Bekasi – Kekerasan terhadap anak di Pondok Pesantren sangat berbahaya. Apalagi kekerasan seksual yang akhir-akhir ini banyak terjadi di lingkungan pesantren. Hal ini membuat keprihatinan sehingga semua pihak didorong dapat mencegah kekerasan di pesantren.
“Kita harus menjaga anak-anak santri kita, dan menjaga karakter pesantren yang saling mengajarkan perdamaian, memupuk saling asah asih asuh dan anti terhadap kekerasan dalam bentuk apapun,” kata Ketua Bidang Perempuan, Remaja, dan Keluarga MUI Prof. Dr. Amany Lubis dalam Roadshow Pondok Pesantren, Minggu (20/8/2023).
Kegiatan yang digelar di Pondok Pesantren Mahasina Darul Quran Wal Hadist, Bekasi, Jawa Barat ini bertajuk: Menguatkan Karakter Pesantren Anti Kekerasan.
Amany mengatakan, kegiatan ini sebagai bentuk kesungguhan KPRK MUI dalam upaya mencegah dan menanggulangi tindak kekerasan pada anak, termasuk kekerasan seksual yang sangat membahayakan ini sudah menyasar ke pondok-pondok pesantren.
“Banyak diberitakan kasus kekerasan termasuk kekerasan seksual di pesantren. Kami ingin mendengar dan berdialog langsung dari para santri,” sambungnya.
Selain itu, kata Amany, pihaknya melakukan Roadshow Pondok Pesantren ini untuk belajar dari para pengasuh dan pengelola pondok pesantren Mahasina tentang bagaimana menjaga para santrinya dari bahaya dan ancaman kekerasan.
Pada kesempatan ini, Amany mengutip pernyataan Wakil Presiden RI KH Maruf Amin saat membuka Roadshow Pondok Pesantren yang pertama di Pondok Pesantren Tanara, Serang, Banten.

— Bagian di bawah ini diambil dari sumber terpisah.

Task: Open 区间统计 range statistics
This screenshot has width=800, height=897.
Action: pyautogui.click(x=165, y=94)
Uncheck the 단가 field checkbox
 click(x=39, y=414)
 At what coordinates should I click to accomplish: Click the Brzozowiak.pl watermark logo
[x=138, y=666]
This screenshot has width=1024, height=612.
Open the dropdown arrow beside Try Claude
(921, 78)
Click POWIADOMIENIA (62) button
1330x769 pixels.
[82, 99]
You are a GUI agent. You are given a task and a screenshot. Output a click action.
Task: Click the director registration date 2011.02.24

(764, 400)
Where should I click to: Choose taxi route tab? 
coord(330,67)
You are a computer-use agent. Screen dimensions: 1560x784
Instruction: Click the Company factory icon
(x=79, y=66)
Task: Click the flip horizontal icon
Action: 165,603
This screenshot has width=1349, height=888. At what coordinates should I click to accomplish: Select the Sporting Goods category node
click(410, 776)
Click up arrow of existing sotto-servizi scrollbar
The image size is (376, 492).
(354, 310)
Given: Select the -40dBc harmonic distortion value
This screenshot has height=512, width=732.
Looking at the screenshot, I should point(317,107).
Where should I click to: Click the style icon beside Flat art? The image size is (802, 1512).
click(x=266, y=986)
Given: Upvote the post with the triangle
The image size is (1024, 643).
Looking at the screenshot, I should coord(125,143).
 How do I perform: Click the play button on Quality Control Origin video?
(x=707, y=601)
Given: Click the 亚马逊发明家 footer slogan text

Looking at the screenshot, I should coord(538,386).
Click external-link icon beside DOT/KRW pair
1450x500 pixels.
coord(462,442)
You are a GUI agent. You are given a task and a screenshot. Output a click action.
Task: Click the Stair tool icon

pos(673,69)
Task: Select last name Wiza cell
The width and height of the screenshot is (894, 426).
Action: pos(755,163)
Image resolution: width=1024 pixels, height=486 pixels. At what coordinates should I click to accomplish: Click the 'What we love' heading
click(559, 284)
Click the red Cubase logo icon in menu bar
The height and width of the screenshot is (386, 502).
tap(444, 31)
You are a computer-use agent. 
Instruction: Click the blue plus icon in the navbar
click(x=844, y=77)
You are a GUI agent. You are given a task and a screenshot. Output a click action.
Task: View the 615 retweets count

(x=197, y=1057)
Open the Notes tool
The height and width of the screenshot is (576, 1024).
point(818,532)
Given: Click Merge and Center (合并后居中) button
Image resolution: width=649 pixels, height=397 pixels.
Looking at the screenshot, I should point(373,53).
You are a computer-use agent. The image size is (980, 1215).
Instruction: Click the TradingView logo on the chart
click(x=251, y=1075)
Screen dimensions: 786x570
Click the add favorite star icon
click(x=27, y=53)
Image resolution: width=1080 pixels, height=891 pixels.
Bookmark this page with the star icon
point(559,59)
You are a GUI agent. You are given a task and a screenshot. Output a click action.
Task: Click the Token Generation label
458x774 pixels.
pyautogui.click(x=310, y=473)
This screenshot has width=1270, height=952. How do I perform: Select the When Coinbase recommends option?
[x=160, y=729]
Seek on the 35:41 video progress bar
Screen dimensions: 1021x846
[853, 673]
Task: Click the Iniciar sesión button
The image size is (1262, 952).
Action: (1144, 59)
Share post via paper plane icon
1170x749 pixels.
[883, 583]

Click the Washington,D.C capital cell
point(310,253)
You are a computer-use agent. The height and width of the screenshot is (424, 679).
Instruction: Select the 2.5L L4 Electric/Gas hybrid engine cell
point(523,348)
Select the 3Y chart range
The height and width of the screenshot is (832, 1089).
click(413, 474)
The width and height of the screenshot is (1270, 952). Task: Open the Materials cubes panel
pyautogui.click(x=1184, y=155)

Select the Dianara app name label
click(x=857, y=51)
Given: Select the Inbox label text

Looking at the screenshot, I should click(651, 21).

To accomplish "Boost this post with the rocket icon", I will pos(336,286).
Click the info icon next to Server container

“Pesantren merupakan pusat peradaban Islam, pusat untuk membangun masyarakat dan merupakan satu-satunya lembaga pencetak para ulama, harus kita jaga baik-baik,” kata Amany mengutip kiai Maruf Amin.
Oleh karena itu, Amany menegaskan, anak-anak khususnya di pondok pesantren harus dijaga dari segala bentuk kekerasan.